POLITICA

Lei da deputada Cristina Silvestri garante acompanhante para mulheres em consultas sedativas

Deputada Crisstina Silvestri (Foto: Orlando Kissner/Alep)

Curitiba (PR) – Na última semana, foi sancionada a Lei 21.484/2023 no estado do Paraná, proporcionando às mulheres o direito de ter um acompanhante presente durante consultas e exames nos quais sejam utilizados medicamentos sedativos. Até então, essa garantia era restrita apenas ao trabalho de parto, parto e pós-parto.

A iniciativa da nova lei é de autoria da deputada estadual Cristina Silvestri, do Partido da Social Democracia Brasileira (PSDB), que visa proporcionar maior segurança às mulheres em momentos de vulnerabilidade, além de prevenir abusos, como os que frequentemente são noticiados. Um dos casos emblemáticos que motivou essa legislação foi o ocorrido em 2022, quando o médico anestesista Giovanni Quintella foi preso em flagrante por estuprar uma paciente dopada durante uma cesariana no Hospital da Mulher Heloneida Studart, em São João de Meriti, no Rio de Janeiro.

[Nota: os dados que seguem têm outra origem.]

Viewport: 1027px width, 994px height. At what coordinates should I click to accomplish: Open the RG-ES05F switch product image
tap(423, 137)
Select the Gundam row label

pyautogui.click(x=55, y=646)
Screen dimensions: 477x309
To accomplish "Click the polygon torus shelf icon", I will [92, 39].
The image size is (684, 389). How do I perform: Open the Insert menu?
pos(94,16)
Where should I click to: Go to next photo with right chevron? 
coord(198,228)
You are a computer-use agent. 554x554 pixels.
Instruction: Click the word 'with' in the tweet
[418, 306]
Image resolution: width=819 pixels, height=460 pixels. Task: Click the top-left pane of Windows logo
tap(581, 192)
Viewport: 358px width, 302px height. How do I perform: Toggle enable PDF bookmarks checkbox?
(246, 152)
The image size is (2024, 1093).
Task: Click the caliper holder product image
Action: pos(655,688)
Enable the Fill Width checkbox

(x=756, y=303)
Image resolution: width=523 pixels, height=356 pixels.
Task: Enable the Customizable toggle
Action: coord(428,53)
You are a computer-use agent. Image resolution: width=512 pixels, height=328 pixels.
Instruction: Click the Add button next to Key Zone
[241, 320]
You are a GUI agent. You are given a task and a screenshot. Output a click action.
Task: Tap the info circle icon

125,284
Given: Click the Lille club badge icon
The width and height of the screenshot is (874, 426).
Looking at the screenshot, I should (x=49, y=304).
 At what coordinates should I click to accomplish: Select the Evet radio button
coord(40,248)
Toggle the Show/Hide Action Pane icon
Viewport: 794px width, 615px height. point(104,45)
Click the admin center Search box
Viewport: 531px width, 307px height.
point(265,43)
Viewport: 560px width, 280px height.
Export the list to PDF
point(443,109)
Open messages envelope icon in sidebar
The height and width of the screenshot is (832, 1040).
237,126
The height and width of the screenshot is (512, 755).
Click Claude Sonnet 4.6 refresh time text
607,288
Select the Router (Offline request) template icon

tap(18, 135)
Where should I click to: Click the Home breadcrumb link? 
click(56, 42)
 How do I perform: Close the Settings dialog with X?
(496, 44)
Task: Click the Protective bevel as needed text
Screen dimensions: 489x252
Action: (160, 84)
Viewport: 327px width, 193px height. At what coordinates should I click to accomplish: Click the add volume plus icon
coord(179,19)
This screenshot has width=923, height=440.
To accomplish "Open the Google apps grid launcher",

A nova lei também visa proteger os profissionais de saúde, reconhecendo que a maioria deles atua com ética e respeito. Segundo a deputada Cristina Silvestri, a legislação é uma forma de estabelecer diretrizes para o atendimento, garantindo uma conduta adequada e segura para todas as partes envolvidas.

De acordo com a Lei 21.484/2023, as mulheres terão o direito de escolher uma pessoa para acompanhá-las durante consultas e exames que envolvam qualquer tipo de sedação, seja em estabelecimentos de saúde públicos ou privados no Paraná.

A legislação determina ainda que os estabelecimentos de saúde devem afixar cartazes ou utilizar painéis digitais de fácil visualização e acesso para informar sobre esse direito garantido pela lei.

O não cumprimento das normas estabelecidas implicará em penalidades específicas. No caso de funcionários públicos, as penalidades já estão previstas em uma legislação específica (Lei Estadual 6174/1970). Para funcionários de hospitais ou estabelecimentos de saúde privados, serão aplicadas sanções administrativas gradativas, incluindo advertência verbal e escrita, suspensão, demissão e multas em dinheiro, cujo valor será destinado ao Fundo Estadual da Mulher.

Com a aprovação dessa lei pioneira, o Paraná se destaca como um estado preocupado com a proteção dos direitos das mulheres em situações médicas sedativas, buscando garantir sua segurança e dignidade em todos os momentos de atendimento.